As far as Vervoort, let me 1st show you how to plot Heiken Ashii on Investor/RT charts and then you can help guide me where we need to go from there to get Vervoort. See the image below. Just double-click on the bars to bring up the instrument preferences. Check the "Layer" checkbox and choose Heiken Ashii. You can have the HA bars layered and built upon any periodicity (I've chosen 5-minutes here). Now, what do we need to do with this to build Vervoort?
I know how to plot HA in IRT but I do never apply the crossover to HA charts. The question is just how to reference HAopen, HAclose, HAmin and HAmax in a formula. With CQG I use this code
So, simply like (OHLC.1 + OP.2)/2 for HAOpen and so on? How to set parameter "period" in a formula in RTL? Or it will be pre-defined by token? Sorry my ignorance, I'm not familiar with RTL so far.
This should give you the 3 "Curve 1" values. You'll need to click the button at the top of the chart and enter your period. You can adjust period anytime with that button (Period is actually using V#31 user variable).
Blue line is TEMA1. Gold line is TEMA2. And Pink line is TEMA1 + Diff.
Let me know how those line up and we'll move on from there to the Curve 2.
In the end, if this is an important enough indicator, we could just develop it as a RTX Extension to simplify things.
Hi Chad,
thank you very much for your fast response to the inquiry. First off, as I understood, the script posted on Friday is slightly misguiding due to differences between systems. Below is a ToS script that’s clearly showing how the indicator has to be plotted. I dropped ToS couple of years ago, so I can't provide a screenshot.
I like your idea about applying the indicator to HA layer. The “curve1” (which is in fact just a “TEMA_Curve1”) seems plotting in the chart correctly.
Please also note, once periodicity and/or symbol of the chart are changed to anything else, additional elements will appear. Until I remove them manually, the study often will be plotted incorrectly. (Please see screenshot below; it's a modified chart, HA bars are hidden, standard bars are shown)
On our end, we currently don't offer the n options, we just hard code that as 1.
And then we compute as follows:
HAClose = OHLC/4; // just the OHLC average for current bar
HAOPen = (HAOpen[-1] + HAClose[-1]) / 2; // average of previous bars HAOpen and HAClose
So pretty significant difference from how we compute HA it appears. Upon searching the web I did find some sources that agree with how we're currently computing HA including this one: Heikin-Ashi [ChartSchool]

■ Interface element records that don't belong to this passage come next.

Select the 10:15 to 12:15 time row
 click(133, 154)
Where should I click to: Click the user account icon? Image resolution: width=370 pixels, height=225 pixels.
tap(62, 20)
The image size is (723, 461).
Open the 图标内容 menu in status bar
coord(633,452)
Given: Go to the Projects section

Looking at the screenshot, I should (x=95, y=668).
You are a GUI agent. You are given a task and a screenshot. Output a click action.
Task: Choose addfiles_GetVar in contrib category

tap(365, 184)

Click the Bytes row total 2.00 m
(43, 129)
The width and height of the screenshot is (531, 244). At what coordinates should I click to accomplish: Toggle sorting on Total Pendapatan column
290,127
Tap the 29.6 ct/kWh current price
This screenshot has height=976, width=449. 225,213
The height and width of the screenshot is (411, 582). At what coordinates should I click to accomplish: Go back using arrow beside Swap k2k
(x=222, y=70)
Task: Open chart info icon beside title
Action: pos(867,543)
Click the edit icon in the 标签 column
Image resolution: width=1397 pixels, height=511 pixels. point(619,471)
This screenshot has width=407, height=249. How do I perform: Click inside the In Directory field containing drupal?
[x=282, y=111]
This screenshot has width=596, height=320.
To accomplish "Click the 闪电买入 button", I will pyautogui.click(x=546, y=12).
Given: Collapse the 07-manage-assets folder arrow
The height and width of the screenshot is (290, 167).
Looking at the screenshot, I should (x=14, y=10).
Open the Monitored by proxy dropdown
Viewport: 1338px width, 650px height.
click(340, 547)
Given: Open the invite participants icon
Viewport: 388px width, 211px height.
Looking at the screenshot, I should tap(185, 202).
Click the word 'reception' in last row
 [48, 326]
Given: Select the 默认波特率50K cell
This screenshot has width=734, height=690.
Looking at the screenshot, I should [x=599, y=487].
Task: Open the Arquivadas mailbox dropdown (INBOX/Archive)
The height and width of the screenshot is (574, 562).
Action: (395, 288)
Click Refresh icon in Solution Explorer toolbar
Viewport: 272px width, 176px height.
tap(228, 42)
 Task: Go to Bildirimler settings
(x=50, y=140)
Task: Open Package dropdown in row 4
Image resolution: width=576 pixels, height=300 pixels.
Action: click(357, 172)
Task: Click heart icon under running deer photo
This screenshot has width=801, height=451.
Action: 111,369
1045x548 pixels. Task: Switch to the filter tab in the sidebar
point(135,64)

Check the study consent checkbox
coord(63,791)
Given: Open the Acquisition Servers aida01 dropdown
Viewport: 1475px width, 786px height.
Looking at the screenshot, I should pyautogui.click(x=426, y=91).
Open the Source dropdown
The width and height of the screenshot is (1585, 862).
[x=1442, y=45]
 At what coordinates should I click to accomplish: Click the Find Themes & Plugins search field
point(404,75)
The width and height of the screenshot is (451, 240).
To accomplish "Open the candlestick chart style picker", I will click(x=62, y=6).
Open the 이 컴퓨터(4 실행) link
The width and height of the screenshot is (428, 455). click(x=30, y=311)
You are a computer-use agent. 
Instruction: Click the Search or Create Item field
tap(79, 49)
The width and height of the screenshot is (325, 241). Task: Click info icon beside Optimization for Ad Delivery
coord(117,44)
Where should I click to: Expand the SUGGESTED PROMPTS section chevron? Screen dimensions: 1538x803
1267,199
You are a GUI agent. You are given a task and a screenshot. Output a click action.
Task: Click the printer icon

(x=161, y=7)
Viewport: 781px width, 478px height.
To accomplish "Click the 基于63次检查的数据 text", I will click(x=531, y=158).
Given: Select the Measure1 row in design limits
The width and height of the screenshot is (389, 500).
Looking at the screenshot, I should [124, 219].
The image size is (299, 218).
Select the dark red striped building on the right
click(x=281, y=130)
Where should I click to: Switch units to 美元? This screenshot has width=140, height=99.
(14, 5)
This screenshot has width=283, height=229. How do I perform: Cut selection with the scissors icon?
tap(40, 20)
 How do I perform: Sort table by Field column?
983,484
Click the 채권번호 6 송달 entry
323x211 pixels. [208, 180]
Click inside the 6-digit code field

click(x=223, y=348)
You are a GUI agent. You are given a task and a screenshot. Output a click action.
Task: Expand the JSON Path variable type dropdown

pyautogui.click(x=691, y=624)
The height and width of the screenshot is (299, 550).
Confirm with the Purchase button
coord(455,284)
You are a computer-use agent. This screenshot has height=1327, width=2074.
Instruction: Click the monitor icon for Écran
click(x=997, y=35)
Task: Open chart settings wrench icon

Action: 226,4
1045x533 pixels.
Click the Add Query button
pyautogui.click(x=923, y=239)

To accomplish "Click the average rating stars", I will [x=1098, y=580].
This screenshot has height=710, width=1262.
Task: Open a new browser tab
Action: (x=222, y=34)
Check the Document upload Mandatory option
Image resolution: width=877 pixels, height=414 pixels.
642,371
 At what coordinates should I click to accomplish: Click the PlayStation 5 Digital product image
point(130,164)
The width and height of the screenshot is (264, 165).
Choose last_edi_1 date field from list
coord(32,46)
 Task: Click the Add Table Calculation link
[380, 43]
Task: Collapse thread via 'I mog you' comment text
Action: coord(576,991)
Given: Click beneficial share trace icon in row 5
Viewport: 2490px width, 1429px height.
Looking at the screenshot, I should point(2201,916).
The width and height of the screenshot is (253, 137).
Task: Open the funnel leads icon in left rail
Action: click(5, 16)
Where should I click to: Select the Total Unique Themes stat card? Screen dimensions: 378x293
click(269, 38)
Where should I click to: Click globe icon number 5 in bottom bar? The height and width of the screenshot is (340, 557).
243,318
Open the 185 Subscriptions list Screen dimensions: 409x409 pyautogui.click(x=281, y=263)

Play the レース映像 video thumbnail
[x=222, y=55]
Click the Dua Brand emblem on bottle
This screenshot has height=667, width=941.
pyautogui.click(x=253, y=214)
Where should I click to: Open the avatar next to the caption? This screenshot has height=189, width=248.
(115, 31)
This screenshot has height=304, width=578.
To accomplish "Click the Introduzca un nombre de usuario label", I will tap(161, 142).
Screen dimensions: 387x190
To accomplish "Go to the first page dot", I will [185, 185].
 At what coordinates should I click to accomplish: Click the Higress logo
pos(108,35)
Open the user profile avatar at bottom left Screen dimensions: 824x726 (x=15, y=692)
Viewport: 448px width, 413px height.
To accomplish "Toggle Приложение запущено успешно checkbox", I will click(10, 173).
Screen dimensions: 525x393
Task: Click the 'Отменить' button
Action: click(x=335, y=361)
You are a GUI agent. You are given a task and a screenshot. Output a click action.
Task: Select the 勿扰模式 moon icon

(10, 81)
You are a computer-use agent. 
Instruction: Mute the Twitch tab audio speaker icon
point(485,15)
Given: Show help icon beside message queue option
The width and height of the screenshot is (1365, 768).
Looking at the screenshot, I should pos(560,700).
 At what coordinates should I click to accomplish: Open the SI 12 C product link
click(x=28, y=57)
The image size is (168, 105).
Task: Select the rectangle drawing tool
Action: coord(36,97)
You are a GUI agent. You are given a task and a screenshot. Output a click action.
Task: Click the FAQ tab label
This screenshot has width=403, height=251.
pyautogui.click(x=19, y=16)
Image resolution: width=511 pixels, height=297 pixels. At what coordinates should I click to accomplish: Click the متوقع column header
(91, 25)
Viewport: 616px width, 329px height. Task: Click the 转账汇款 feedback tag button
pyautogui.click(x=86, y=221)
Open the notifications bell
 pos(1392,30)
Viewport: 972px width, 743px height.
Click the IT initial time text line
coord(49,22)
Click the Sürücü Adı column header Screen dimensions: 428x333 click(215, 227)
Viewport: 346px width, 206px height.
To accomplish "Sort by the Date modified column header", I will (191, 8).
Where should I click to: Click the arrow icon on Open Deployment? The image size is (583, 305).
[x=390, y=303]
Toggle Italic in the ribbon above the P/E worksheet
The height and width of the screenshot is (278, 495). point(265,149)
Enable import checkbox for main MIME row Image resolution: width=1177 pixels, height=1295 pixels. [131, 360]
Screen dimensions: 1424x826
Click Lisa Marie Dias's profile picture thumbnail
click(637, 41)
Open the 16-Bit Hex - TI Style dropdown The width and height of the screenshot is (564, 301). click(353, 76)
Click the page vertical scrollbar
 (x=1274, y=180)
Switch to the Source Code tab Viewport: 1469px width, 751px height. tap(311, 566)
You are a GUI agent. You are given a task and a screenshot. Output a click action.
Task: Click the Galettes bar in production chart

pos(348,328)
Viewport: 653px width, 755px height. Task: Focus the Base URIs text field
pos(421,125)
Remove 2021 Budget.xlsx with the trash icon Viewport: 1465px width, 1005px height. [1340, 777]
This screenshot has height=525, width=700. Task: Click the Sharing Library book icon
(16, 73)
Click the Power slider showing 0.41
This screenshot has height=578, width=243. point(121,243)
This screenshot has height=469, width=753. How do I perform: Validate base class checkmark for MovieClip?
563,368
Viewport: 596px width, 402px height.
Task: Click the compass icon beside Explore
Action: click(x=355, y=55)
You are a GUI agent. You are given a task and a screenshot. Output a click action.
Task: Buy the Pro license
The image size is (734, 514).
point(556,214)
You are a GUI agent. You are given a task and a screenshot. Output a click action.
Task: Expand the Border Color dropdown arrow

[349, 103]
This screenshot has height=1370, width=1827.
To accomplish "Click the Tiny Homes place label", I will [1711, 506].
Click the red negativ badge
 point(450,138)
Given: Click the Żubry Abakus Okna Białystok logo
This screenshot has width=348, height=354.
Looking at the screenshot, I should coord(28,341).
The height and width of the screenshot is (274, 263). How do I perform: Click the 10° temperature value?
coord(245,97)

So in your experience, do other software platforms offer an option as to which way the method is used? Also, is it important to provide the user with an option for "n" or is 1 almost always used here?
No, it isn't a difference in HA calculation. The formula for HA calculation you referred to is absolutely correct. Everything is okay with HA itself.
HAclose is always (O+L+H+C)/4 which is equal to your OLHC/4 (or average OHLC)
HAopen is always (HAopen [previous] + HAclose[previous])/2 and this matches your calculation of HAOpen.
But calculation of HAOpen and HAClose for purposes of building that particular indicator differs from the standard HA formula. The reason behind that is to make the indicator as smooth as possible with "real" zero lag. I think option n isn't that important for an average user and it can be easily amended in the indicator formula (or in a source code of RTX extension). You can set [-1] for both n, but I would recommend to set [-1] for the first n and [-2] for the second one. It will slightly reduce false signals rate. Please also have a look at ToS script above. I believe it is more informative.